Geothermal Energy in Canada: Existing Projects and Examining the Potential to Use Existing Oil and Gas Wells
Session Chair: Zach Harmer, CanGEA & Alison Thompson, CanGEA, email@example.com
Description: Building upon a 2016 study conducted by CanGEA in cooperation with the Government of Alberta and member companies, this session will examine existing geothermal projects in Canada as well as an analysis of the potential to repurpose inactive or abandoned wells for geothermal heat and energy. The session will utilize the data obtained from the 2016 study to explore how Alberta can best make use of the existing infrastructure for micro-power generation and heating. The session will include various case studies in Canada and around the world and in turn provide suggestions and advice that can be applied universally to other jurisdictions with a similar concentration of oil and gas wells. Preliminarily, the session will be broken down into four parts: (1) Review all ongoing geothermal project developments in Canada as well as a brief overview of Canadian policies directed at geothermal. (2) review of the Alberta case study using existing data obtained from the 2016 study. This will include an analysis of the necessary features to make a given oil and gas well a viable candidate for geothermal energy and heat generation. (3) An overview of existing technology, power generation systems, and companies interested in (re)developing oil and gas wells for geothermal heat and energy. (4) A look at current case studies in Alberta and abroad to demonstrate its possibility as well as to spur interest and development in other parts of the world.
Geothermal Production from Oil and Gas Fields
Session Chair: Kai Wang, University of Oklahoma, Xingru Wu, University of Oklahoma, firstname.lastname@example.org
Description: The goal of this session is to present the latest advances in geothermal production from oil and gas fields. Massive geothermal resources are stored in the hydrocarbon reservoirs indicated by sufficient data of bottomehole temperature at 248°F (120°C) or higher, and they could be easily accessed by existing wellbores. Utilizing oil and gas wells through the present infrastructures is an economically efficient way to produce geothermal energy. Operating within fully depleted or currently producing wells could eliminate the high cost and risk of drilling and completion, awake the sunken assets, produce clean energy, create cash flow from geothermal utilizations, and extend the economic life of mature oilfields. In this session, we will focus on recent efforts done by oil/gas producers and researchers to discover, predict, evaluate, test and enhance the oilfield geothermal production. This session also aims to identify the challenges in current oilfield geothermal productions and point out the possible solutions to unlock the potential and accelerate the geothermal production. The topics include but are not limited to: 1) geothermal extraction methods from oil and gas wells; 2) geothermal power generation; 3) coproduction of hydrocarbon and electricity; 4) geothermal waterflooding; 5) geothermal assisted crude oil transportation, 6) well selections for geothermal production, 7) enhanced geothermal production methods, 8) novel materials and technologies and 9) risks and opportunities in oilfield geothermal production.

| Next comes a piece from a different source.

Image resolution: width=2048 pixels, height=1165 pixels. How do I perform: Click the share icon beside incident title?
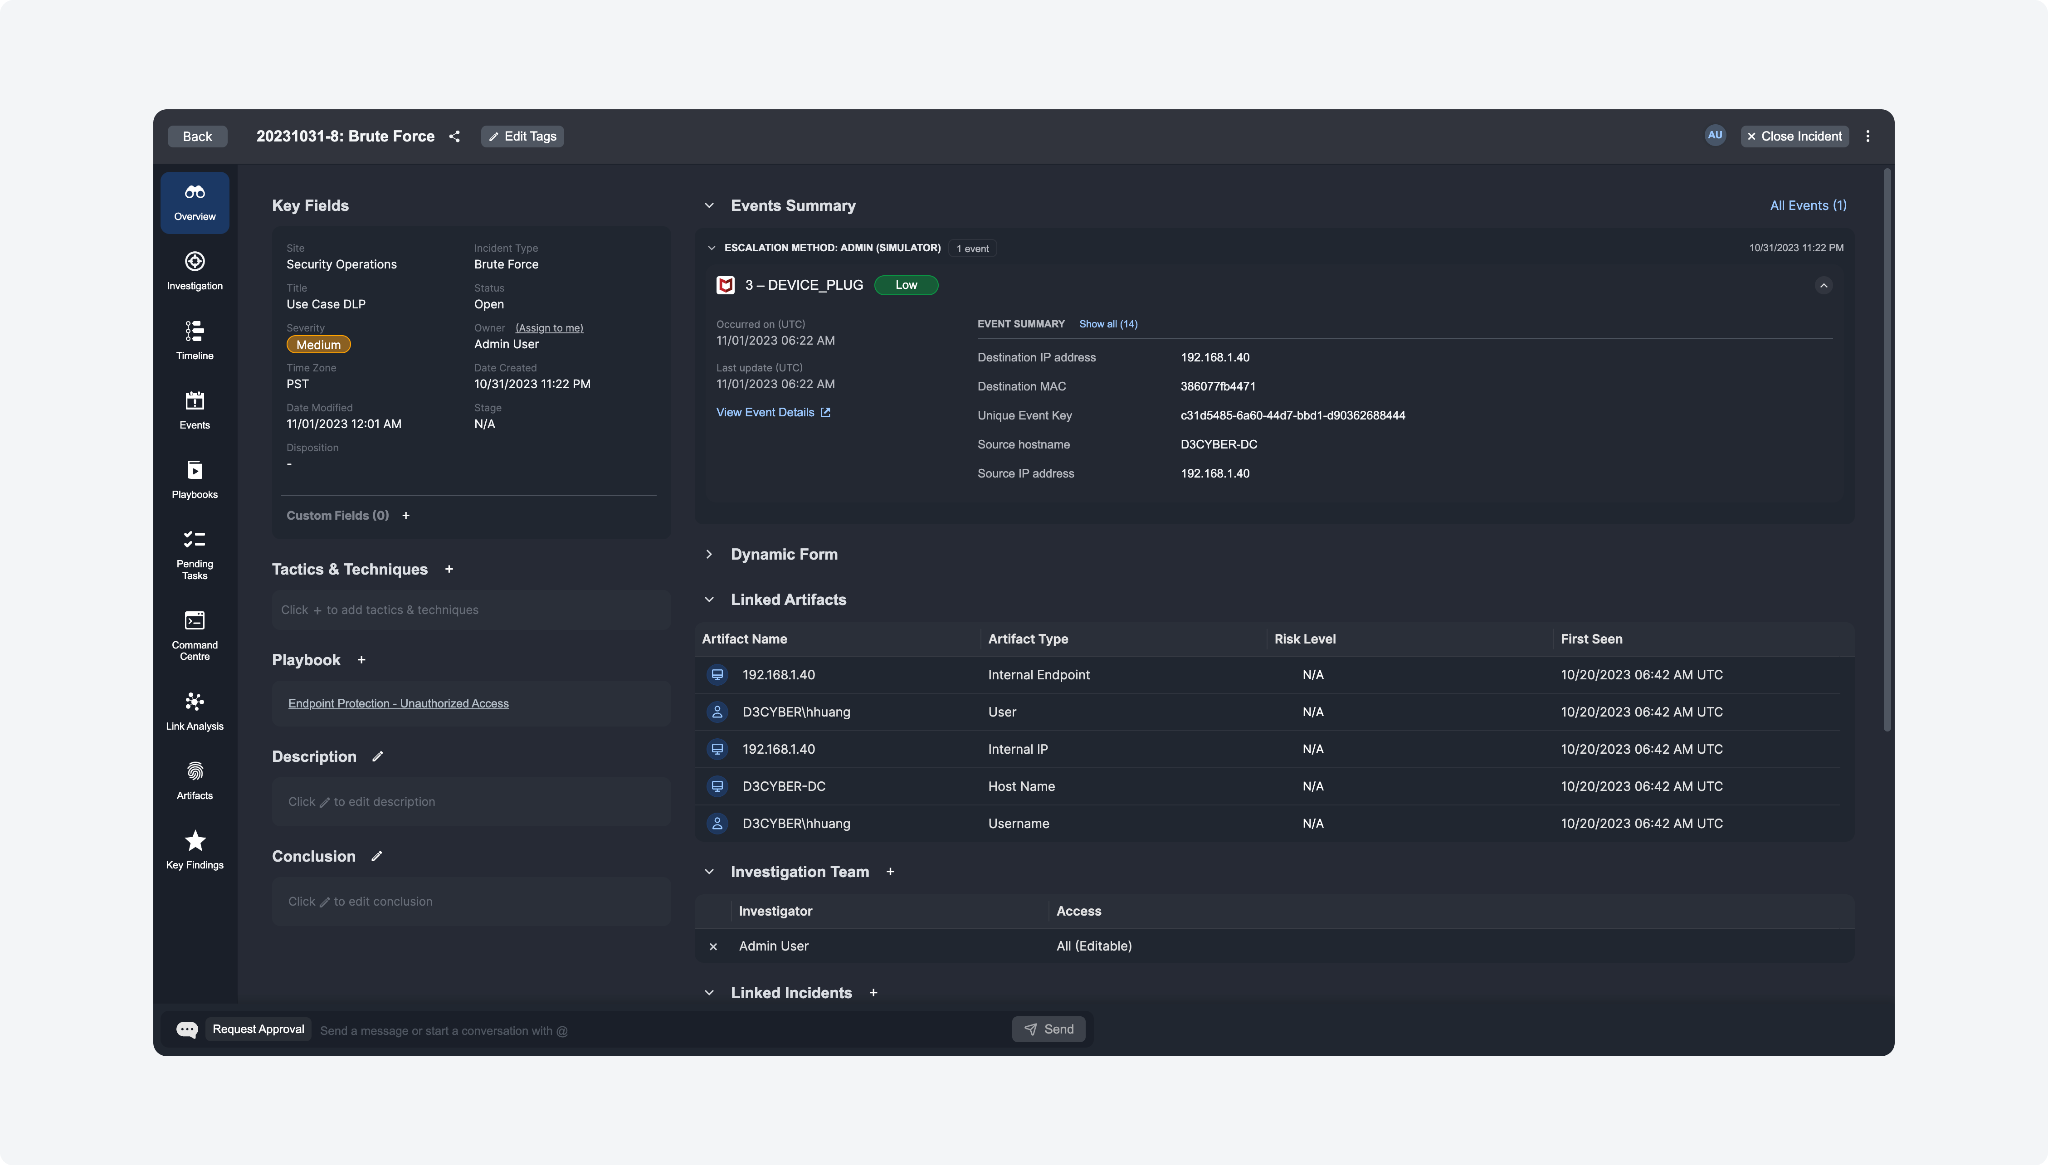pyautogui.click(x=455, y=137)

Grid Effects from adding 4,000 GWh/yr of Wind, Solar, or Geothermal Generation
Session Chair: Kevin Kitz, email@example.com
Description: As major efforts are undertaken to reduce CO2 emissions from the generation of electricity, there is a tendency to consider that any MWh of renewable energy reduces the carbon emissions of the grid by the same amount, and also that the cost of a renewable contract is representative of the full cost to the grid. This provides an enormous advantage to solar and wind worldwide over geothermal, and hence geothermal loses market and growth opportunity. However, studies published over the last several years indicate that neither lower cost, nor lower CO2 is true. In short counting “RECs” is not an accurate way to achieve either low cost or low CO2 emissions. The goal of this session is to have papers that investigate the effect of taking a current system, and adding 4,000 GWh/yr (Roughly equivalent to = ~450 MW/yr of geothermal, or 1,500 to 1,800 MW of solar, or 1,200 to 1,600 MW of wind.) The objectives sought in the papers will be to address in a single paper as many effects as possible of the annual grid effects such as cost of integration, transmission capacity requirements, carbon emissions, backup generation, short term and long term jobs, taxes, etc.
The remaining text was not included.